A few nights ago, I awoke at two in the morning covered in sweat. Uncomfortable enough to do something about it, I went upstairs to turn on the AC and stumbled down the hallway, the urge to get back into my bed overwhelming as always. But this time, as I walked past the back door, I was abruptly drawn to go outside and look at the stars.
Despite the strong pull, I had to stop for a moment. Was it safe out there when I was home alone? It is easy for me to feel alone in the middle of the night, even with someone sleeping close by. What was lurking in the dark? Ever since a nightmare I had years ago of a mysterious, malicious man coming at me in the night towards my house, it was difficult to not be scared of being in that doorway, let alone walk through it.
Once I shook myself out of the dazed sleepwalk, I quickly became aware of how silly this was. It was a beautiful, clear night and I’d be a fool to not enjoy it, if only for a moment.
I sat on the deck stairs, the air soft from land that emitted heat of the summer sun. I live right behind a highway, and it had never felt as still and quiet as it did then. I could feel the world sleep, and for the first time it brought peace instead of loneliness.
Suddenly something caught my attention, a flash of light in my left field of vision. I turned towards it, thinking it was a shooting star that I had missed, and I saw it again, this time as just a flash. “Hi!” I called out happily. Right then, a huge meteor flew across the sky. I laughed with a giddy lightness, and smiled at the thought of a small, grey alien with those giant characteristic eyes casting a stone across the waters of Earth’s sky to meet my salutation. It felt a lot like Interstellar, when Cooper tries to deliver a message to his daughter across time and space through a medium that surpasses all realms of our current understanding. Whatever was out there, I felt warmth and company in the light-polluted dampness of night.
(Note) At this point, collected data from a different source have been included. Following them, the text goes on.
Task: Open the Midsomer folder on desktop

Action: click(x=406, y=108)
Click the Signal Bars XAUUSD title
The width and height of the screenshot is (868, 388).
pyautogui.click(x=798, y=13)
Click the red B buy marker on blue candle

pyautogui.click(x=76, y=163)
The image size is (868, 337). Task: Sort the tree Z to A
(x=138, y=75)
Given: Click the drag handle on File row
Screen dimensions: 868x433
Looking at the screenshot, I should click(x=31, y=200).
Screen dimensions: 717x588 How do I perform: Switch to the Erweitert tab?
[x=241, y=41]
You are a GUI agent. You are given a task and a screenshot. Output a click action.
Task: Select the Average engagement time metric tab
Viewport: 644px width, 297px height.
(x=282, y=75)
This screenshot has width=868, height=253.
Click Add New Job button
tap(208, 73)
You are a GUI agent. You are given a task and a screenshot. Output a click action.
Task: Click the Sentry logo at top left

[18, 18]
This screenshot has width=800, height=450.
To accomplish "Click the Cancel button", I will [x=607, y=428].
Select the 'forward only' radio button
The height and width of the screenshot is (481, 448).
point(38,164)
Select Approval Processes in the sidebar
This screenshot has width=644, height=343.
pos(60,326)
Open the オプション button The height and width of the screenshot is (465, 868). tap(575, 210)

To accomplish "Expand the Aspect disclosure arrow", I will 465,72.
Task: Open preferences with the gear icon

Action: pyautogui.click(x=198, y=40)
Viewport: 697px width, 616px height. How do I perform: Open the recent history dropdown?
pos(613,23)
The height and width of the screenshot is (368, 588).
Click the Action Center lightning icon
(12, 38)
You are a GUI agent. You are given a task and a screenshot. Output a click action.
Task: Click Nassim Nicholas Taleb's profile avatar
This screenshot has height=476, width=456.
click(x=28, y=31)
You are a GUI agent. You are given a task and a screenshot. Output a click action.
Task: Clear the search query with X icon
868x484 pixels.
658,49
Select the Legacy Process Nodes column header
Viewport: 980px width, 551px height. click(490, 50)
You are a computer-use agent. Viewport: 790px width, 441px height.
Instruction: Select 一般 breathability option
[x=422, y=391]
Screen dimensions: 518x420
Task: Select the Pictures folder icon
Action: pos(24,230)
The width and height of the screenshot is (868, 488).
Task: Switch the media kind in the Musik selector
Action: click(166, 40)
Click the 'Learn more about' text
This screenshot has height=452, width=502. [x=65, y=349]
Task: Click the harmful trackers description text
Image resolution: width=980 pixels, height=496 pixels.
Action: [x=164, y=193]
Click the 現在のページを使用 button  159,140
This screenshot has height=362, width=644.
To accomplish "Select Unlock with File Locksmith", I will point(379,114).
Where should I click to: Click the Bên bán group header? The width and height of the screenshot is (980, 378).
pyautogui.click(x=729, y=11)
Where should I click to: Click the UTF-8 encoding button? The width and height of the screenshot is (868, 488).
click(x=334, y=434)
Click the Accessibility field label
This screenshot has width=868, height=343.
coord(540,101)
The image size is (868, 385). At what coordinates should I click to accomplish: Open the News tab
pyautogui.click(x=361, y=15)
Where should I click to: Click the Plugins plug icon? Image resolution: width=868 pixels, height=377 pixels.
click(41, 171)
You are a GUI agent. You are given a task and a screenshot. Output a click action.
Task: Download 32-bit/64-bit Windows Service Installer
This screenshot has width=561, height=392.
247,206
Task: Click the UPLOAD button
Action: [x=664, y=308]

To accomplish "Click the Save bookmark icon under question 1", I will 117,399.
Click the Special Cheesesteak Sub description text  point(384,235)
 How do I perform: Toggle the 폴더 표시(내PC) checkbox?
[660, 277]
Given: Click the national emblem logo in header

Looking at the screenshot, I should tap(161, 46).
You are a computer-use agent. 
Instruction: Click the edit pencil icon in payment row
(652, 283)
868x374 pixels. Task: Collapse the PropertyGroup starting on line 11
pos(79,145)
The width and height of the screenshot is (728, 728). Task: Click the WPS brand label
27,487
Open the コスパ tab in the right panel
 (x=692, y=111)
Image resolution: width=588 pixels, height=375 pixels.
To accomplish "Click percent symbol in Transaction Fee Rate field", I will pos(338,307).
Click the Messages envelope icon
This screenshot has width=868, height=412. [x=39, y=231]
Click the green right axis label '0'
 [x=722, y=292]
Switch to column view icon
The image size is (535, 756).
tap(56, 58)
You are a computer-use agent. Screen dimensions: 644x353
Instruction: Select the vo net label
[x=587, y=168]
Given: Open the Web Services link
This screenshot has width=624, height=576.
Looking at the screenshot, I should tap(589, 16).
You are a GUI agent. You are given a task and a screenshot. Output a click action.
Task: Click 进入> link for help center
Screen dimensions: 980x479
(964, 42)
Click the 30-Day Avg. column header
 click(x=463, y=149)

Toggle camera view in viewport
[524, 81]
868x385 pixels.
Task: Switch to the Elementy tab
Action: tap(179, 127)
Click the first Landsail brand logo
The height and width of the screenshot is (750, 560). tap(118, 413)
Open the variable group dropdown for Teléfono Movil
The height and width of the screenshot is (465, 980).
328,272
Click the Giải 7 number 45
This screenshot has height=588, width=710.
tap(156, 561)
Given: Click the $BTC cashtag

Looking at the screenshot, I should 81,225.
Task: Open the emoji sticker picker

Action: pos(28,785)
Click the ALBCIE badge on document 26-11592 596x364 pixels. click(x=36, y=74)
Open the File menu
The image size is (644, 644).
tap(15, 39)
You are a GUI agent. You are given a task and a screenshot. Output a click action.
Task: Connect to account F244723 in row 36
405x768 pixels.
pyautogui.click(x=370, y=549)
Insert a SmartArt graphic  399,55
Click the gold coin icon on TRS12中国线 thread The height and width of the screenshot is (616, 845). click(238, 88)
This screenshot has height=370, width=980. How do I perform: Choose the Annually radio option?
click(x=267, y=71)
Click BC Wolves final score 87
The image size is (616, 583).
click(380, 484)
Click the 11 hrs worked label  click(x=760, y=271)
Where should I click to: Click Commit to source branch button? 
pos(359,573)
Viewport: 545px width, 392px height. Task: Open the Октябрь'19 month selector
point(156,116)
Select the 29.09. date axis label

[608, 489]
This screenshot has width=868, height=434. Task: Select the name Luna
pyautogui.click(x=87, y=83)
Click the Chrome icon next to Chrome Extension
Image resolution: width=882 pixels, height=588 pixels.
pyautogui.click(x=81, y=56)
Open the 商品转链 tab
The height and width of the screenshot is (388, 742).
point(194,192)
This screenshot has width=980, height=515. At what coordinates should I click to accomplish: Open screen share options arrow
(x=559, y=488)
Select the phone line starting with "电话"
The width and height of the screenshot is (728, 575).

Upon reflection of the moment, the feeling of soft support and company was strange, given that it was scary to go outside alone in the dark in the first place. Once coming back inside, I realized my basement was more spooky than my backyard. The yard had a horizon that I forgot about, a backdrop with pinholes of light from other worlds calling out. It was a cramped space that I hid in that made me feel safe. Outside, I felt love and wonder. I questioned if people would change if they were forced to sleep under the night sky again. It’s strange to think that although we’re afraid to go out there due to exposure, it is actually more embracing and kind than the box we keep ourselves locked up in for comfort.
Contact with boundaries internal and external are necessary, breaching thresholds that harbor love and wonder, the sky a symbol of the frontiers of our minds, our psyche. External boundaries may even mirror internal ones, and so crossing one reciprocates the other. As they say “As above, so below, as within, so without, as the universe, so the soul…” –Hermes Trismegistus
It is not just about putting ourselves out there just so we don’t excessively shelter ourselves. It is about making contact with the divine, whatever that may be for each of us. It’s about looking out and wondering what is looking back, and what they see. It is about feeling the softness of our frontiers, not just their occasional harsh, unforgiving nature. Despite whatever lies in their crossing, the ultimate is love and compassion.
I walked back down stairs to my bed, forgetting to turn on the light to the staircase, holding on tightly to the railing when I judged the last step. When I got to the bottom, I felt it level, and walked off onto trustworthy ground.